Passage given:
— begin —

I Moon vs Earth for launch to Mars

[sophiecentaur]

1.25s lag is not significant for remote operation.

I would assume that any robot prospecting / mining equipment would be pretty well autonomous and would not need to be micromanaged. A 1.25s delay would be of no more consequence than if the managers on Earth were telling the staff at the coal face what to do.
I am very impressed by what Curiosity has done, despite the long delay in the loop. Reliability has been pretty stunning and that is a really essential requirement for anything that has to operate away from Earth. In an environment where there are no life forms to speak of, the problem of bugs getting into the system and causing unforeseen problems. No much fun to live in but benign for a robot.

 

[russ_watters]

They succeeded (wildly) as a launch provider.

This would depend on one's definition of "success". As a launch provider company, mine would require them to be profitable over a long-term so they don't go out of business 10 years from now. They are not publicly traded yet but best I can tell, they are not profitable. What is definition/criteria that leads to "wildly successful" as a result?

Cost of launch was the largest obstacle for all of humanity's space efforts, Moon/Mars programs included. SpaceX dramatically lowered that. Now, even if SpaceX magically disappears right this day, it would not matter: now we _know_ how to make launch much cheaper.

I don't think I've ever seen a cost analysis, so where did you get that from? E.G., what is the cost per pound to LEO vs, say, a Titan IV -- keeping in mind that if the company isn't profitable, the price is for some reason being kept impossibly low and my have to rise.

What are you talking about? With his prices and accelerating launch rate, Musk is already killing Proton and ULA. Arianespace is next to the chopping block. What "crash and burn"?

Those are all start-ups. Many if not most start-ups "crash and burn", so you appear to be setting the bar of "wildly successful" right on top of the bar for "crash and burn". To me, if you want to judge SpaceX as "wildly successful", you should be comparing them to Lockheed.

 

[russ_watters]

For industry, vacuum is beneficial - no convective heat loss(more problems with cooling but Mr.Stirling may help in more than 1 way)...

This is badly backwards. For the vast majority of machines and other electrical devices we use, convective heat loss is not a problem; it is a requirement to keep them functional. Cooling equipment on the moon will be a massive problem. A quick calc tells me that 1MW of heat dissipation (a small manufacturing plant) at 50C requires a 45x45 meter radiator -- which will only function at night; 2 weeks a month. So, double that and add thermal energy storage.

A small piece of mobile equipment (a digging machine for example) with a 10 kW motor would require a 4.5x4.5 meter radiator - and again, could only function 2 weeks a month. Mobile, daytime operation would require "cold" tanks or some exotic form of cooling such as the ice sublimation system (needs water) that the astronauts used.

This type of problem is why building an entire industry on the moon is a monumental challenge, even without the extremely high cost of getting it there. An awful lot of engineering will need to be invented just to make it work, at very high cost.

 

[mfb]

This would depend on one's definition of "success". As a launch provider company, mine would require them to be profitable over a long-term so they don't go out of business 10 years from now. They are not publicly traded yet but best I can tell, they are not profitable. What is definition/criteria that leads to "wildly successful" as a result?

— end —

Set problem 1: Summarize the Moon-versus-Earth launch thread in two sentences.
Set problem 2: According to the Moon-versus-Earth launch thread, what radiator size would a digging machine with a 10 kW motor require?
Set problem 3: Please write the next stretch of the Moon-versus-Earth launch thread, picking up after its final post.
The entries that follow come from a separate source.

Extracted data:
— begin —

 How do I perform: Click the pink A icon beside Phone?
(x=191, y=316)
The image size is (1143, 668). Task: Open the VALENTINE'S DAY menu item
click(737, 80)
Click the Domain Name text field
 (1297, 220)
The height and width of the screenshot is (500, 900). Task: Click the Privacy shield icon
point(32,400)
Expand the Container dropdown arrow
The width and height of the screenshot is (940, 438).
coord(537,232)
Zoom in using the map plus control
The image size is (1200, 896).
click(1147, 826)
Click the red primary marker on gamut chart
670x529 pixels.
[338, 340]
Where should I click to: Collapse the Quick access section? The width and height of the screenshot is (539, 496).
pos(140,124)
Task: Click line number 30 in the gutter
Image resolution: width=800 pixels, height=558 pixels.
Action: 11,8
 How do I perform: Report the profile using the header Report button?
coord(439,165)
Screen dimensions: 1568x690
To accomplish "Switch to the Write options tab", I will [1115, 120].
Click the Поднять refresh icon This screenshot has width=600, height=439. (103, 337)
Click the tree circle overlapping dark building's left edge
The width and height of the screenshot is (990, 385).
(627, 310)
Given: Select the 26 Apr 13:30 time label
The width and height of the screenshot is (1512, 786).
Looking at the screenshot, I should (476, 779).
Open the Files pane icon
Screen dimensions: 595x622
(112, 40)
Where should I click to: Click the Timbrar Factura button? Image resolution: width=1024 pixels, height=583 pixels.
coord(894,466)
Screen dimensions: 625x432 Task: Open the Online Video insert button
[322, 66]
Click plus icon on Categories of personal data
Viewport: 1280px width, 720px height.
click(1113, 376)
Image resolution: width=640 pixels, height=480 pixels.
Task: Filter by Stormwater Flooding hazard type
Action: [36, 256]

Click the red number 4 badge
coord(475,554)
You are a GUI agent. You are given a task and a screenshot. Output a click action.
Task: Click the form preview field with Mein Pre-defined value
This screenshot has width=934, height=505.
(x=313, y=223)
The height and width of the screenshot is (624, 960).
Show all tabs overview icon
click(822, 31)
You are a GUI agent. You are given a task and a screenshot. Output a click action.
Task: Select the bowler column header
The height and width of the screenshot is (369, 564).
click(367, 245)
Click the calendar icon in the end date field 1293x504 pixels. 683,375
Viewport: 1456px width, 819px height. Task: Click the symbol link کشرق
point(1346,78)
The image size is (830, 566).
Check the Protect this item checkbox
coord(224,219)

— end —

Result 1: Participants argue that a 1.25-second lag hardly matters for largely autonomous mining robots, and they question whether SpaceX, which does not appear to be profitable, can be called wildly successful as a launch provider. The thread also stresses that without convective heat loss, cooling equipment on the Moon would be a massive problem that needs large radiators working only at night.

Result 2: A 4.5 by 4.5 meter radiator.

Result 3:
As far as I see, SpaceX and Orbital Sciences/Orbital ATK are the only launch providers worldwide with self-developed rockets with (a) no guaranteed government launches and (b) more than a couple of launches. I'm not sure if Orbital Sciences never had cost+ contracts from the US but let's give it the benefit of the doubt.
The 43 launches of Pegasus had a combined maximal payload of about a single Falcon 9 launch, and all Minotaur launches combined have about the same payload, and the 7 Antares launches together have the payload of 2 Falcon 9. In other words, Orbital ATK launches much smaller rockets. SpaceX is the only fully commercial company launching large rockets (with the largest existing rocket sitting on the launch pad at the moment). That alone is quite some success.

SpaceX makes money. The Motley Fool comes to that conclusion as well. Despite having the cheapest rocket in its size class. The first estimate is from June 2017, the second is based on launches until October and not including booster reuses. SpaceX now reused five, and out of the next five missions four will reuse a booster (one satellite is too heavy for that). Not reusing boosters is getting the exception, and you can use the reusability numbers from the first link for the costs per launch. That increases the profit a lot.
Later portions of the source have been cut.